### Work to be completed
Quote the lines exactly, from the line that contains "Task: Click the" through the end of the lines, leaving out the pictures.

-- START Source records --

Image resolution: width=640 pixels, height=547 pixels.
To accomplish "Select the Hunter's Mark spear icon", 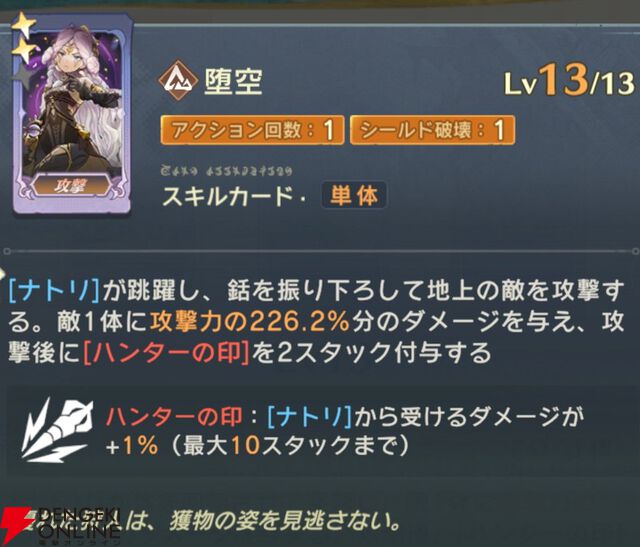I will pyautogui.click(x=56, y=429).
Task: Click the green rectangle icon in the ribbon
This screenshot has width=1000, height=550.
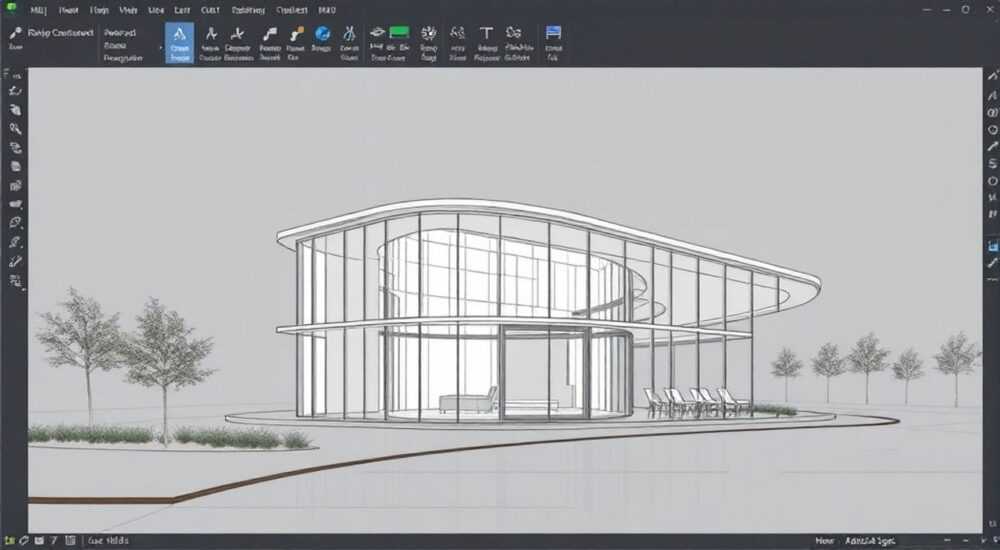Action: coord(399,32)
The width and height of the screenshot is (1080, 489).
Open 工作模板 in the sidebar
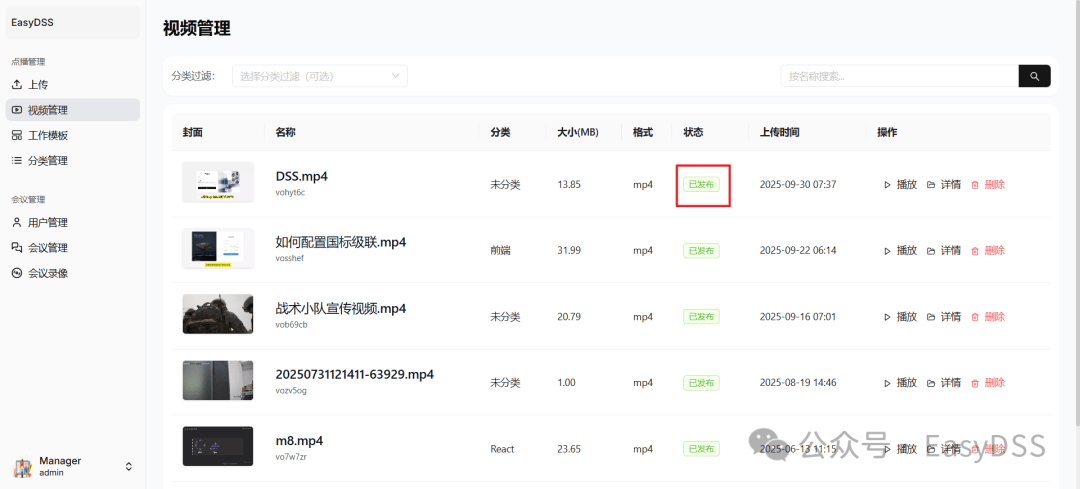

-- END Source records --

### Output of the exercise
Task: Click the green rectangle icon in the ribbon
This screenshot has width=1000, height=550.
Action: coord(399,32)
The width and height of the screenshot is (1080, 489).
Open 工作模板 in the sidebar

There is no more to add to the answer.